Your goal: Each entry, in full: copy it out exactly.

Data extract:
- - -

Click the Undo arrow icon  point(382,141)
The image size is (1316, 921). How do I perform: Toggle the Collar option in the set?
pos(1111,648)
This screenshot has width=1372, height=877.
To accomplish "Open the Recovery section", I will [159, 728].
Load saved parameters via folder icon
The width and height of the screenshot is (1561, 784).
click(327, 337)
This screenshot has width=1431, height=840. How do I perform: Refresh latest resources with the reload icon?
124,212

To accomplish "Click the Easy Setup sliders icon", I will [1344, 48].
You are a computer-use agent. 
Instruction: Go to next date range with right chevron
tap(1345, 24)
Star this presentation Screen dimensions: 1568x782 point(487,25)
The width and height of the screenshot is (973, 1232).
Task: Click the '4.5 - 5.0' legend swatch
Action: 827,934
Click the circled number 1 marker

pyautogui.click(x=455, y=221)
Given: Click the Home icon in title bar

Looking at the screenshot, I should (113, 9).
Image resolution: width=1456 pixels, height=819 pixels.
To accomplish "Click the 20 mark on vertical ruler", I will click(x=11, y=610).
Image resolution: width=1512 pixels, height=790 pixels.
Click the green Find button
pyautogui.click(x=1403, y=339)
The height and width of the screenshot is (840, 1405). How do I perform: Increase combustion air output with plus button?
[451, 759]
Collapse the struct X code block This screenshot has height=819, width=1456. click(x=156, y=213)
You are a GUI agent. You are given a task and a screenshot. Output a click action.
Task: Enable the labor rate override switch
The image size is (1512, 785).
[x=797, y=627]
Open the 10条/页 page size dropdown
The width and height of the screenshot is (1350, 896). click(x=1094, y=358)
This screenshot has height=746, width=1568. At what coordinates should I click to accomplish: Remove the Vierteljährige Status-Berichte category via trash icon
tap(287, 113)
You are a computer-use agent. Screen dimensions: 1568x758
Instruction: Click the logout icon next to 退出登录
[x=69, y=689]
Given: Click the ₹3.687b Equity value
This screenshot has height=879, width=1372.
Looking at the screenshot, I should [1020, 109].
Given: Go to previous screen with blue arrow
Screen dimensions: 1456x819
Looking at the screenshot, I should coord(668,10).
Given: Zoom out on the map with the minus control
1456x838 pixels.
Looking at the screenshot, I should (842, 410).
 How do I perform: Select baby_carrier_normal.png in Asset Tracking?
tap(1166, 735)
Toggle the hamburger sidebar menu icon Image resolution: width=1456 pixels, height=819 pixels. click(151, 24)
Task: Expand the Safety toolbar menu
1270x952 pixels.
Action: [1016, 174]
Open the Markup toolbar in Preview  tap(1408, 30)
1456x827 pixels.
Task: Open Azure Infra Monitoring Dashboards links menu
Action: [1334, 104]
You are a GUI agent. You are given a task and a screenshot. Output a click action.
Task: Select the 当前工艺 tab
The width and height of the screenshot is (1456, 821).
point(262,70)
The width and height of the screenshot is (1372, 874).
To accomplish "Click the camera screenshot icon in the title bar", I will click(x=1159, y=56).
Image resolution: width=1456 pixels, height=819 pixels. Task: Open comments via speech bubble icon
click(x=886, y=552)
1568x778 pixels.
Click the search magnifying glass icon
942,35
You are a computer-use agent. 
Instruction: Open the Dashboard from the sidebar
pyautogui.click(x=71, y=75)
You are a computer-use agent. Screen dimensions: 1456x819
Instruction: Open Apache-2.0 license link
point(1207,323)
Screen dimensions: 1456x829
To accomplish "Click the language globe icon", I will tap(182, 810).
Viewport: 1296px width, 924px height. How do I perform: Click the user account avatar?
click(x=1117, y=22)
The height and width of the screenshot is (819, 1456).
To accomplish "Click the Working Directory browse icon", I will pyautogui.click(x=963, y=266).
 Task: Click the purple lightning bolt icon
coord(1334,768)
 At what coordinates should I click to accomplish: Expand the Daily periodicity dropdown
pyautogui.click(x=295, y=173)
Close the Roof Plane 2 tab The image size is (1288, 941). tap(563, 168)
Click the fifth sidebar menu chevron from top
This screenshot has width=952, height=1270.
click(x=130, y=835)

- - -

Answer to this task:
Click the Undo arrow icon  point(382,141)
The image size is (1316, 921). How do I perform: Toggle the Collar option in the set?
pos(1111,648)
This screenshot has width=1372, height=877.
To accomplish "Open the Recovery section", I will [159, 728].
Load saved parameters via folder icon
The width and height of the screenshot is (1561, 784).
click(327, 337)
This screenshot has width=1431, height=840. How do I perform: Refresh latest resources with the reload icon?
124,212

To accomplish "Click the Easy Setup sliders icon", I will [1344, 48].
You are a computer-use agent. 
Instruction: Go to next date range with right chevron
tap(1345, 24)
Star this presentation Screen dimensions: 1568x782 point(487,25)
The width and height of the screenshot is (973, 1232).
Task: Click the '4.5 - 5.0' legend swatch
Action: 827,934
Click the circled number 1 marker

pyautogui.click(x=455, y=221)
Given: Click the Home icon in title bar

Looking at the screenshot, I should (113, 9).
Image resolution: width=1456 pixels, height=819 pixels.
To accomplish "Click the 20 mark on vertical ruler", I will click(x=11, y=610).
Image resolution: width=1512 pixels, height=790 pixels.
Click the green Find button
pyautogui.click(x=1403, y=339)
The height and width of the screenshot is (840, 1405). How do I perform: Increase combustion air output with plus button?
[451, 759]
Collapse the struct X code block This screenshot has height=819, width=1456. click(x=156, y=213)
You are a GUI agent. You are given a task and a screenshot. Output a click action.
Task: Enable the labor rate override switch
The image size is (1512, 785).
[x=797, y=627]
Open the 10条/页 page size dropdown
The width and height of the screenshot is (1350, 896). click(x=1094, y=358)
This screenshot has height=746, width=1568. At what coordinates should I click to accomplish: Remove the Vierteljährige Status-Berichte category via trash icon
tap(287, 113)
You are a computer-use agent. Screen dimensions: 1568x758
Instruction: Click the logout icon next to 退出登录
[x=69, y=689]
Given: Click the ₹3.687b Equity value
This screenshot has height=879, width=1372.
Looking at the screenshot, I should [1020, 109].
Given: Go to previous screen with blue arrow
Screen dimensions: 1456x819
Looking at the screenshot, I should coord(668,10).
Given: Zoom out on the map with the minus control
1456x838 pixels.
Looking at the screenshot, I should (842, 410).
 How do I perform: Select baby_carrier_normal.png in Asset Tracking?
tap(1166, 735)
Toggle the hamburger sidebar menu icon Image resolution: width=1456 pixels, height=819 pixels. click(151, 24)
Task: Expand the Safety toolbar menu
1270x952 pixels.
Action: [1016, 174]
Open the Markup toolbar in Preview  tap(1408, 30)
1456x827 pixels.
Task: Open Azure Infra Monitoring Dashboards links menu
Action: [1334, 104]
You are a GUI agent. You are given a task and a screenshot. Output a click action.
Task: Select the 当前工艺 tab
The width and height of the screenshot is (1456, 821).
point(262,70)
The width and height of the screenshot is (1372, 874).
To accomplish "Click the camera screenshot icon in the title bar", I will click(x=1159, y=56).
Image resolution: width=1456 pixels, height=819 pixels. Task: Open comments via speech bubble icon
click(x=886, y=552)
1568x778 pixels.
Click the search magnifying glass icon
942,35
You are a computer-use agent. 
Instruction: Open the Dashboard from the sidebar
pyautogui.click(x=71, y=75)
You are a computer-use agent. Screen dimensions: 1456x819
Instruction: Open Apache-2.0 license link
point(1207,323)
Screen dimensions: 1456x829
To accomplish "Click the language globe icon", I will tap(182, 810).
Viewport: 1296px width, 924px height. How do I perform: Click the user account avatar?
click(x=1117, y=22)
The height and width of the screenshot is (819, 1456).
To accomplish "Click the Working Directory browse icon", I will pyautogui.click(x=963, y=266).
 Task: Click the purple lightning bolt icon
coord(1334,768)
 At what coordinates should I click to accomplish: Expand the Daily periodicity dropdown
pyautogui.click(x=295, y=173)
Close the Roof Plane 2 tab The image size is (1288, 941). tap(563, 168)
Click the fifth sidebar menu chevron from top
This screenshot has width=952, height=1270.
click(x=130, y=835)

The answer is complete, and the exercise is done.